— start —
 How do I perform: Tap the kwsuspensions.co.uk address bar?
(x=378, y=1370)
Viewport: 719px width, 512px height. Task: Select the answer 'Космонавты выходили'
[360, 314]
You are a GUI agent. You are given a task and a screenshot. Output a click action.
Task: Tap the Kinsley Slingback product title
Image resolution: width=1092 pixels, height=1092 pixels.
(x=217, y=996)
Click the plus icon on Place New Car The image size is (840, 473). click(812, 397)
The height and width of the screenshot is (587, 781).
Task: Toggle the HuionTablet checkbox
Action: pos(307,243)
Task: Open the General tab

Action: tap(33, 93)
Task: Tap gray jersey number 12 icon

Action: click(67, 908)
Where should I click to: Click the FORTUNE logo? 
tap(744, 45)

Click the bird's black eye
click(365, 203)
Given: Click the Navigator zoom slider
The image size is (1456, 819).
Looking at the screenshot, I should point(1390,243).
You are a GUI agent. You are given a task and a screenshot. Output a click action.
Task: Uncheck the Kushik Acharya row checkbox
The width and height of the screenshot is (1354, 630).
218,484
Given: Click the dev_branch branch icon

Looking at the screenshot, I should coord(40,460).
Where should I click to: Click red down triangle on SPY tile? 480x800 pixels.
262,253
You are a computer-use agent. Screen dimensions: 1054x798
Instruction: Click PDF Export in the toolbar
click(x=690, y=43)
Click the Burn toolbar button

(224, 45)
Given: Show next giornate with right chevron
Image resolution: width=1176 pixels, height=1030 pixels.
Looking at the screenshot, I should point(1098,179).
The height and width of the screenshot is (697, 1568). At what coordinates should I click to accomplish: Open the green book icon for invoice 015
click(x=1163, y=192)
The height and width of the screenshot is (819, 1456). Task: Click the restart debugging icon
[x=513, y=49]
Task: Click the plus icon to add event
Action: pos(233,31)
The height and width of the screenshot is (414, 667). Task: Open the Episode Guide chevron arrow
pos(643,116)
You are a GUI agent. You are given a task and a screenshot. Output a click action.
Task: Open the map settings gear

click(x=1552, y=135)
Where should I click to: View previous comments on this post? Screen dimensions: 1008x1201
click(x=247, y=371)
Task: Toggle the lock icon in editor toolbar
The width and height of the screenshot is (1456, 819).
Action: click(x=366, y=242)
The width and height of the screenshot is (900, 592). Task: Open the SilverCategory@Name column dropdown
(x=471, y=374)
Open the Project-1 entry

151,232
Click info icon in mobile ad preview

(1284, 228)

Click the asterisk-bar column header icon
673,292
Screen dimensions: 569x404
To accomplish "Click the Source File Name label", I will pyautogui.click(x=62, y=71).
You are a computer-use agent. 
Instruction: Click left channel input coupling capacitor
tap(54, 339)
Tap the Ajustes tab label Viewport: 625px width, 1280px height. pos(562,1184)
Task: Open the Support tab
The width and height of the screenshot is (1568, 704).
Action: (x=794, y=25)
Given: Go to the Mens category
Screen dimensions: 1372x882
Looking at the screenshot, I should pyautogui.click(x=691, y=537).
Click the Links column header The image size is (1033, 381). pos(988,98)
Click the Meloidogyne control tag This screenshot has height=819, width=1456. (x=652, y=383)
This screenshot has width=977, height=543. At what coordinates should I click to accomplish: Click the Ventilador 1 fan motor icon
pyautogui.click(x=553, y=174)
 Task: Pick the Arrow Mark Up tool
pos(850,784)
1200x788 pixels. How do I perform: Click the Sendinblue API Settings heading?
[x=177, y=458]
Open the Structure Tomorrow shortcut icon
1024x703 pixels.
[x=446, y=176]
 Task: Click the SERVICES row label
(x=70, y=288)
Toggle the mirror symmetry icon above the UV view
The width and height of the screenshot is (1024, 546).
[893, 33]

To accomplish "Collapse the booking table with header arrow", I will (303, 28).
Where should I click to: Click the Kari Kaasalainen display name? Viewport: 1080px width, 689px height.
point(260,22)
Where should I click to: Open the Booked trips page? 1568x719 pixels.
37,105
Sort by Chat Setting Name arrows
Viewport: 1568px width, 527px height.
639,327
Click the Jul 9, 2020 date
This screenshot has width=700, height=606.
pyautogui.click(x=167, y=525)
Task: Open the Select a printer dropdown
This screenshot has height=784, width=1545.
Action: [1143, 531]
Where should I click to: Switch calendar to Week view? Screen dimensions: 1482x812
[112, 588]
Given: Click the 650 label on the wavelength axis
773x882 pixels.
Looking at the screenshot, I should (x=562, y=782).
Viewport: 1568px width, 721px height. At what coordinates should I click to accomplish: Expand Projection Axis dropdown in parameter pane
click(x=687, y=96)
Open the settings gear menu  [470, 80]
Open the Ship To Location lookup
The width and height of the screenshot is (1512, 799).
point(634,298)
— end —
Stated exercise:
Quote the material exactly as it appears, starting with the line containing "will (303, 28)." and continuing through the end of the material.

Exercise solution:
To accomplish "Collapse the booking table with header arrow", I will (303, 28).
Where should I click to: Click the Kari Kaasalainen display name? Viewport: 1080px width, 689px height.
point(260,22)
Where should I click to: Open the Booked trips page? 1568x719 pixels.
37,105
Sort by Chat Setting Name arrows
Viewport: 1568px width, 527px height.
639,327
Click the Jul 9, 2020 date
This screenshot has width=700, height=606.
pyautogui.click(x=167, y=525)
Task: Open the Select a printer dropdown
This screenshot has height=784, width=1545.
Action: [1143, 531]
Where should I click to: Switch calendar to Week view? Screen dimensions: 1482x812
[112, 588]
Given: Click the 650 label on the wavelength axis
773x882 pixels.
Looking at the screenshot, I should (x=562, y=782).
Viewport: 1568px width, 721px height. At what coordinates should I click to accomplish: Expand Projection Axis dropdown in parameter pane
click(x=687, y=96)
Open the settings gear menu  [470, 80]
Open the Ship To Location lookup
The width and height of the screenshot is (1512, 799).
point(634,298)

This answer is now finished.